Why have the oil industry and the North Sea been ‘disappeared’ from the Scottish Government’s Climate Change Plan?

Ex North Sea oil worker Neil Rothnie asks why the Scottish Government’s updated climate plan is so quiet on North Sea oil and gas. This piece was published as a letter in the Herald newspaper on 30th December 2020

Image – Dornoch Firth, Pete Cannell CC0

SCOTTISH Climate Change Secretary Roseanna Cunningham, has been giving her opinion on the Government’s updated Climate Change Plan. But nowhere in her Herald on Sunday article (“‘COP26 is a chance for us all to play our part in debate’”, December 20), or even in the plan itself, do we get a glimpse of the reality of climate change.

Climate change is increasingly experienced by people across the globe as extreme weather events that are already destroying lives. It’s experienced by the natural world as rising temperatures, the melting of ice and the destruction of habitats and the threat of species extinctions.

There’s no sense of this in the report. The term “climate change” is scattered throughout it like punctuation marks, and carries about as much meaning as a comma.

There is scientific consensus about climate change. It’s caused by burning fossil fuels which give rise to greenhouse gases (carbon emissions) that cause the atmosphere to heat, and progressively destabilise global climates.

The oil industry, and the North Sea where 75 per cent of the UK’s carbon emissions originate, have been “disappeared” from the Government’s plan. It’s one area where the UK and Scottish governments are completely in step. Their plan for the North Sea is “Maximising Economic Recovery”. And if that isn’t clear enough, just think, “business as usual”.

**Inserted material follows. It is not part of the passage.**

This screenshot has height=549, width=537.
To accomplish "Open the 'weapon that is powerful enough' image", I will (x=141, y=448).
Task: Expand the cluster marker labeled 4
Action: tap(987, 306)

Maybe you thought that a climate change plan might concentrate on how we might replace fossil fuel production with renewable energy production in a planned way, that protects the workers, their families and communities by helping them transition to work in a sustainable industry.

But no. Oil and gas must stay, and stay in the hands of the giant corporations, and suffer the vagaries of a basket case of an oil market that gives us periodic price collapses and catapults thousands of workers onto the dole. Twelve thousand have gone so far this time. Another 18,000 or so expected to go soon.

 Now it seems, our new future best friends are to be “hydrogen” and “carbon capture”. We’re to continue sucking the hydrocarbons from under the North Sea, then spend a fortune taking the carbon out, leaving hydrogen. Then we’ll pump the carbon back under the North Sea. Is this feasible at scale? Globally?

A third of North Sea gas comes ashore at St Fergus where by 2024 we “could” be able to remove 340,000 tons of carbon dioxide a year – a measly one 800th of the 280 million tons of greenhouse gasses that were produced by burning North Sea oil and gas last year.

Is Ms Cunningham going to be standing alongside UK Minister Alok Sharma to welcome the COP26 circus to Glasgow this coming year? If so, what leadership is she going to be showing Saudi, Russian, US and Nigerian delegates? Should they follow our lead and maximise economic recovery of their own oil and gas resources? And hope to decarbonise it and pump the carbon back underground?

The updated Climate Change Plan does not look like the Government has the measure of carbon emissions or the oil and gas industry. They all need public scrutiny.